K-1スーパーウェルター級王者にして、世界の中量級で最も勢いのあるチンギス・アラゾフ(24=ベラルーシ)。

181センチの体格とスラリと伸びた長い手足、そして一見パワーファイターのような風貌ながら、体がしなやかで多彩な蹴りを持ち合わせているのがアラゾフの特徴だ。

昨年6月の『K-1 スーパーウェルター級世界王者決定トーナメント』では、初参戦にして2KOを含む3連勝で世界王者となり、早くもその強さから「新生K-1最強外国人」との呼び声も高い。

アラゾフは3月21日にK-1のさいたまスーパーアリーナ・メインアリーナ大会で、スーパーウェルター級タイトルの初防衛戦として日菜太との対戦を控えているが、その前後にも試合が決定しており、1月27日(土)にイタリアで開催された『ThaiBoxe Mania』にて試合を行った。

対戦相手はムエタイ中量級レジェンドのスッドサコーン(31=タイ)で、肘あり・肘なしに関わらず、世界各地で試合を行う代表的なタイ人選手だ。
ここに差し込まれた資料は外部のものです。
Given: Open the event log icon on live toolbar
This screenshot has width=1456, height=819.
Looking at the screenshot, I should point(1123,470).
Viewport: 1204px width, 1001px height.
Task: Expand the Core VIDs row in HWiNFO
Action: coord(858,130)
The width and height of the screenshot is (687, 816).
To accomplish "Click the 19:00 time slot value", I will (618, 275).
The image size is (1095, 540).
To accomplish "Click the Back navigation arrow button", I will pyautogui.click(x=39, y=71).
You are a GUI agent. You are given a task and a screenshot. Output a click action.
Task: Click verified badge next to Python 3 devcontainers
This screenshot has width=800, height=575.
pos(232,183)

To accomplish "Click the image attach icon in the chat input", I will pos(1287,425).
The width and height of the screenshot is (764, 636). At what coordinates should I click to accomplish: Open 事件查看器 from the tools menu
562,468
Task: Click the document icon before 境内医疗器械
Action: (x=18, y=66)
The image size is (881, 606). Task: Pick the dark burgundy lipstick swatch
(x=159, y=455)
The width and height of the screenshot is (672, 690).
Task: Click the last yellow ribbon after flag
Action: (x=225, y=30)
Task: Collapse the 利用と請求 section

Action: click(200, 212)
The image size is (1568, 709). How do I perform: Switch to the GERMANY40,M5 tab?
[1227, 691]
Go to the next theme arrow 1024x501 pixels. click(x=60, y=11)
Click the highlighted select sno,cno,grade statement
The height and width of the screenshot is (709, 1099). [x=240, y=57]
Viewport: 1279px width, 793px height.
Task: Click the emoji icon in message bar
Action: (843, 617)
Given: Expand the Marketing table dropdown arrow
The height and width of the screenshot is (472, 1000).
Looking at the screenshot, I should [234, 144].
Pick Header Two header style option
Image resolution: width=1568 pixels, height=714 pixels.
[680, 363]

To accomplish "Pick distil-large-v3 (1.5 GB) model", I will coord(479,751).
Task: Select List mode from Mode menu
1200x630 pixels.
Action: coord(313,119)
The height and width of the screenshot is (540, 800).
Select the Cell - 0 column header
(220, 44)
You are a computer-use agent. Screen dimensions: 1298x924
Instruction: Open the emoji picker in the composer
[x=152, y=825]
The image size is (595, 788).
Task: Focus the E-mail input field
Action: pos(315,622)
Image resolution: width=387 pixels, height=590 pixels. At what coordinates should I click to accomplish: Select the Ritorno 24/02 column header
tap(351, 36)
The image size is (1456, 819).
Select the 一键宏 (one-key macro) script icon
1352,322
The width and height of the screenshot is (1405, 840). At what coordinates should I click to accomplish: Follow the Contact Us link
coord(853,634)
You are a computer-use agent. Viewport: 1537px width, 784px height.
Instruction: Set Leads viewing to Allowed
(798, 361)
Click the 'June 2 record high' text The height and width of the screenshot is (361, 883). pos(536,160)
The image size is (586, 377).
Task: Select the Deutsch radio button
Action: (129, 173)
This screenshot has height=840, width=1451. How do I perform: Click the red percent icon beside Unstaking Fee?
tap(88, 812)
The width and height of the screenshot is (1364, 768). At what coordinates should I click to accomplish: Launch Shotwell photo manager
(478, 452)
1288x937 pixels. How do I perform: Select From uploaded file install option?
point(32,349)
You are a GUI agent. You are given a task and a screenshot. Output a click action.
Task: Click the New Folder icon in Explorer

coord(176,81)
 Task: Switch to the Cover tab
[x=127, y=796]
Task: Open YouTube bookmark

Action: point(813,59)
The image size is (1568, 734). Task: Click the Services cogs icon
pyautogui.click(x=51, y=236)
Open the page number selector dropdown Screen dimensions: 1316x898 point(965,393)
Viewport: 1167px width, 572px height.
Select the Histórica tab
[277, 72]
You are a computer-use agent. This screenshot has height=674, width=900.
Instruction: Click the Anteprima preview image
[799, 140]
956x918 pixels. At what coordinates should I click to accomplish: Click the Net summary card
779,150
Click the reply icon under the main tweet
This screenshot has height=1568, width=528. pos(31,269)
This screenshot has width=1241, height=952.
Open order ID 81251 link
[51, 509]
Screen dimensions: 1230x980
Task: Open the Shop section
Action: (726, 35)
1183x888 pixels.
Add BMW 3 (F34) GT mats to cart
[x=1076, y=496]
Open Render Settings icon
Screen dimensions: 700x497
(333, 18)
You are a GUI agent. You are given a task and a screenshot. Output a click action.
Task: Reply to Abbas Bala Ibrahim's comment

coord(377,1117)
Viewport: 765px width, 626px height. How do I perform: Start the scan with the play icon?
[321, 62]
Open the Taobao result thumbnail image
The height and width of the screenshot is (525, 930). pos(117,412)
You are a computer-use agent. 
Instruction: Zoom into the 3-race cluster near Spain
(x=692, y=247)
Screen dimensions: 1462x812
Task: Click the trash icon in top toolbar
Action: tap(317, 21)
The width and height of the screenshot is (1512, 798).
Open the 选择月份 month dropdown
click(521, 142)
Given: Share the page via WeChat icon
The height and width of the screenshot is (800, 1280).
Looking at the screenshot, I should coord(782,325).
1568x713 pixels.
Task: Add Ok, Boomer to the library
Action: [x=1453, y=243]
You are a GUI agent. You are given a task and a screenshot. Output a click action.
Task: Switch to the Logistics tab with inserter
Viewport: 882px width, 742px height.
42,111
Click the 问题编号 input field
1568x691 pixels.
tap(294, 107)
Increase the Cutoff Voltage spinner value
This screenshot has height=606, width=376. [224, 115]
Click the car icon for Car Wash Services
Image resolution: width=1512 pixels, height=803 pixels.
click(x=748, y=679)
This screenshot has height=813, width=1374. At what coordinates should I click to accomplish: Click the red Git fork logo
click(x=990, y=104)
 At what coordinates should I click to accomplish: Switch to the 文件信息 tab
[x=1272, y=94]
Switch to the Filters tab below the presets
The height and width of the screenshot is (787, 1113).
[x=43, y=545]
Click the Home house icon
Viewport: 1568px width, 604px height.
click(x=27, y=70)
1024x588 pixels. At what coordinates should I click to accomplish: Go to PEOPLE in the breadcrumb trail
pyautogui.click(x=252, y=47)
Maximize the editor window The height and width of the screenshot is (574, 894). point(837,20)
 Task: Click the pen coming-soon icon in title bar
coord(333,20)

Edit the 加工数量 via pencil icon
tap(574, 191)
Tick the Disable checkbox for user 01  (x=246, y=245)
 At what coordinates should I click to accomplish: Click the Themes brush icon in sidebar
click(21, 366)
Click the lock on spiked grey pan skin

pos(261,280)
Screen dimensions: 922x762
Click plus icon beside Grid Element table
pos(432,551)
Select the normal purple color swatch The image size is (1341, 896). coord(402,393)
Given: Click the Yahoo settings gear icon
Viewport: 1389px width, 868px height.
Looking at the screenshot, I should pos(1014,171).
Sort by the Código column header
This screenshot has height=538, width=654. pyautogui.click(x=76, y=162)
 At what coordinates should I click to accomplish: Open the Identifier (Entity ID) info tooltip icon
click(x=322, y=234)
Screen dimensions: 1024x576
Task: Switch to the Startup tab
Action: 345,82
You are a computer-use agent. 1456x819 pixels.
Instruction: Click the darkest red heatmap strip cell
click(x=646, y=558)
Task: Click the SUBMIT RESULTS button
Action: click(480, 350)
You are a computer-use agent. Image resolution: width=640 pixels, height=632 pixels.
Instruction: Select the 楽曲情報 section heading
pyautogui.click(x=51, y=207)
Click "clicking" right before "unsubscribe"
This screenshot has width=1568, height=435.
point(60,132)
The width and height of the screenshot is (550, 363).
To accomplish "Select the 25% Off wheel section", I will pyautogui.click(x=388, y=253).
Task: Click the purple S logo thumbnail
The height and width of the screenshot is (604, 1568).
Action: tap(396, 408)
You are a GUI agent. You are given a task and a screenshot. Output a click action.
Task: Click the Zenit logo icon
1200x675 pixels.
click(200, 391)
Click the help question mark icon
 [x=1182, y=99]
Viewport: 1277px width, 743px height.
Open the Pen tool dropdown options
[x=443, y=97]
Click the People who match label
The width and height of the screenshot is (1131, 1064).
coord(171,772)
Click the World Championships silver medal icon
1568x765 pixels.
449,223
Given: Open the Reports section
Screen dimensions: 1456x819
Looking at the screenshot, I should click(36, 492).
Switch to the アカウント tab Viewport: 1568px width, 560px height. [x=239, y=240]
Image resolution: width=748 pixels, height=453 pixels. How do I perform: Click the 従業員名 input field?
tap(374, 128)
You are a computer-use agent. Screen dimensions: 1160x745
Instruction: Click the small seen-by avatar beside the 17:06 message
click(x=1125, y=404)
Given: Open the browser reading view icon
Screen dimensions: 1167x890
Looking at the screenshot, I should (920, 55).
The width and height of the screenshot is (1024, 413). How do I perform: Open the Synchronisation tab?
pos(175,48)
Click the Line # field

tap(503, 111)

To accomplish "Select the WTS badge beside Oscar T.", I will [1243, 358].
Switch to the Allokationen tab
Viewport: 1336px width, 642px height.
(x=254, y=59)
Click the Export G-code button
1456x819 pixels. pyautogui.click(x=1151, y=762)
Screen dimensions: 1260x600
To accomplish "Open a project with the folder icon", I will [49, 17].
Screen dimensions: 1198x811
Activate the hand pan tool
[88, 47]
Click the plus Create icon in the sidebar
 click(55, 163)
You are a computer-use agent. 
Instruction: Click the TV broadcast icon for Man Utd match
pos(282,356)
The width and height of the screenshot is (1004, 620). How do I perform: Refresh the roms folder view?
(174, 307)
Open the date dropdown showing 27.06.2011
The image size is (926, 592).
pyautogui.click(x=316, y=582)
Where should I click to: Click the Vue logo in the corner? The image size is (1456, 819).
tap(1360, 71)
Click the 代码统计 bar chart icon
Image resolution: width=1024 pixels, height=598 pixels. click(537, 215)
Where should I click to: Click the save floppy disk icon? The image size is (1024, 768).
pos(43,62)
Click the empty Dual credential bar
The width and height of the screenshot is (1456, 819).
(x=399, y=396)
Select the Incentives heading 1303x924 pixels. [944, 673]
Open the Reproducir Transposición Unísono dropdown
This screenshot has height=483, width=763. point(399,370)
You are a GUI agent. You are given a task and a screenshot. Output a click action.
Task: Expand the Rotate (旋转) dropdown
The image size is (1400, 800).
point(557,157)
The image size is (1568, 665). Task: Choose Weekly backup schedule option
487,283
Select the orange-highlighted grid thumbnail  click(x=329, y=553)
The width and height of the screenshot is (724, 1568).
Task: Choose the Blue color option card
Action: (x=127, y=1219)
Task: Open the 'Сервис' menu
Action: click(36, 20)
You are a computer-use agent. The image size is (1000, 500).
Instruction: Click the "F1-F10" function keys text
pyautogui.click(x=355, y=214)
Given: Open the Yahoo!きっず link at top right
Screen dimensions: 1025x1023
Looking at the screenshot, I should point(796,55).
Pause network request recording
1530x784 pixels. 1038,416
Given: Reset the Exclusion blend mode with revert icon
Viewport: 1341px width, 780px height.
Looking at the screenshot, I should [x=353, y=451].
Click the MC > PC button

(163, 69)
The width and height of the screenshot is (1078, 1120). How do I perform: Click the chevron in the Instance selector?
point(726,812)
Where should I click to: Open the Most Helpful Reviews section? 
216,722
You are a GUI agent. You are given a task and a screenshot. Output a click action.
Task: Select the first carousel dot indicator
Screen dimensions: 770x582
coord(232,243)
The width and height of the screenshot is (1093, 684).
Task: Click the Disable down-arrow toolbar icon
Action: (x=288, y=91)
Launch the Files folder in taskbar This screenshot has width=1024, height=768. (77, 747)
同興行はムエタイルールが基本となるが、今回は「肘なし・3分3R」とK-1に近いルールで行われている。

アラゾフがノーダメージで完勝

ルール自体はK-1に近いものの、試合展開はK-1のようなスピーディーな攻防ではなく、お互いの蹴りの間合いから主導権を巡る技術戦となった。

アラゾフがゆったりと構え、サウスポーに時折スイッチしながら遠目からミドルキックやローキックを放てば、スッドサコーンもムエタイの強豪らしく負けじとミドルキックを返す。それでも距離を制しているのは、スピードや多彩さで上回るアラゾフだ。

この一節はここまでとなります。